***** Extracted entries

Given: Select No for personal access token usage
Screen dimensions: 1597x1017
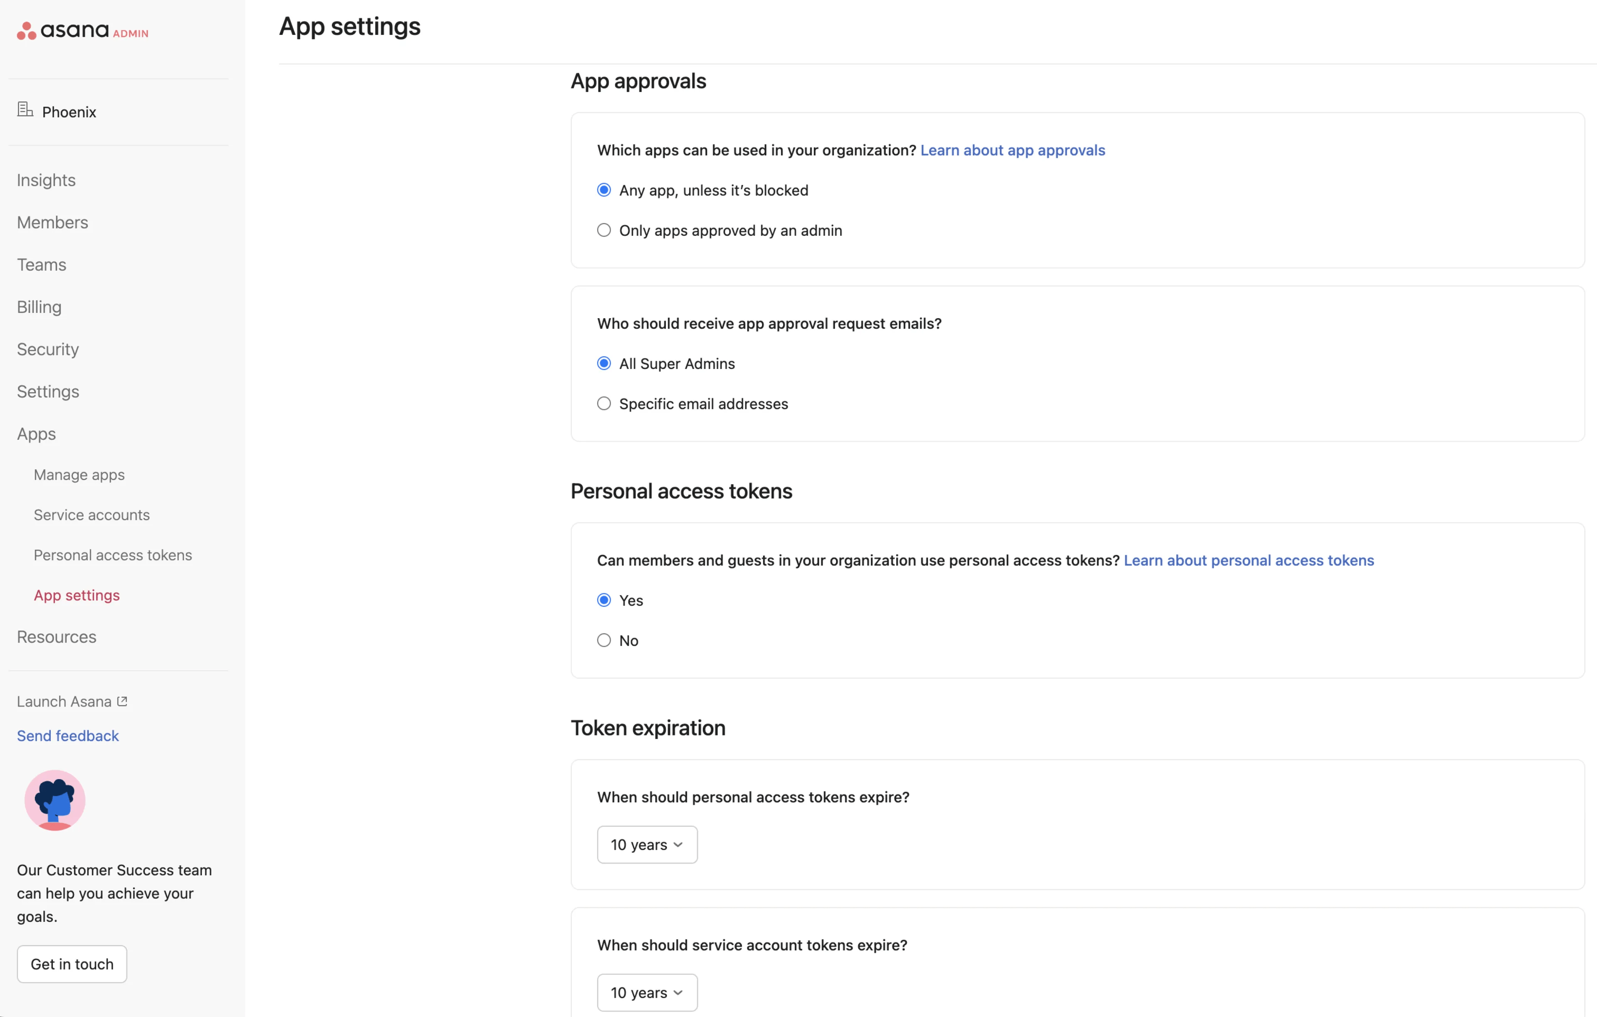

**********
***** Extracted entries

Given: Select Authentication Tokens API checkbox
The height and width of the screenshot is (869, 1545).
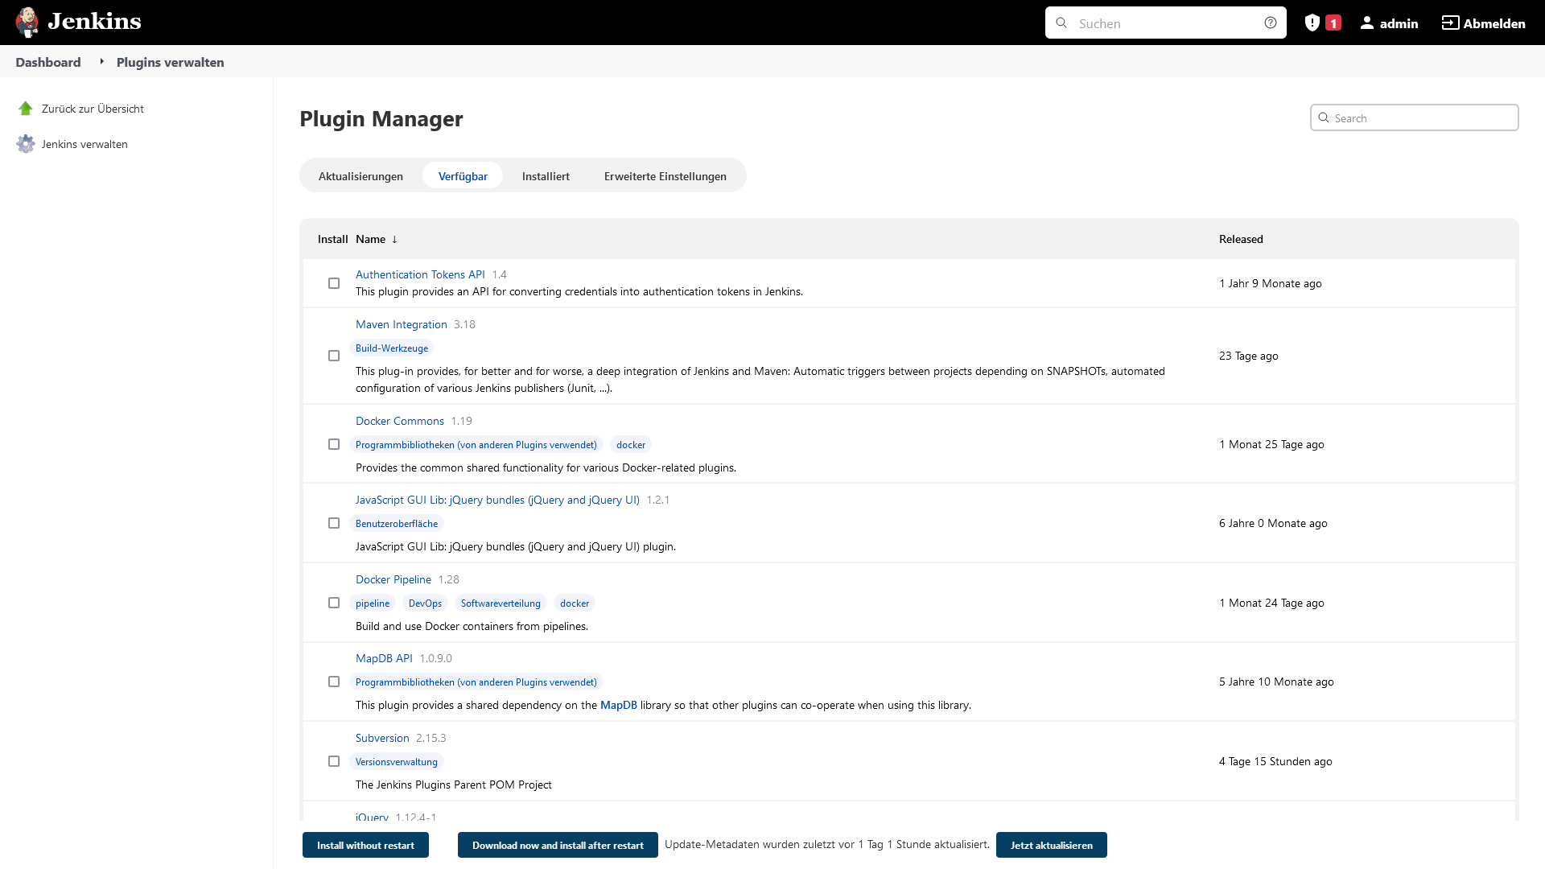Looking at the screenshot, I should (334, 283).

**********

> Stated exercise
Quote the material from the line containing "Given: Select No" through the line containing "Screen dimensions: 1597x1017", inclusive.

> Exercise response
Given: Select No for personal access token usage
Screen dimensions: 1597x1017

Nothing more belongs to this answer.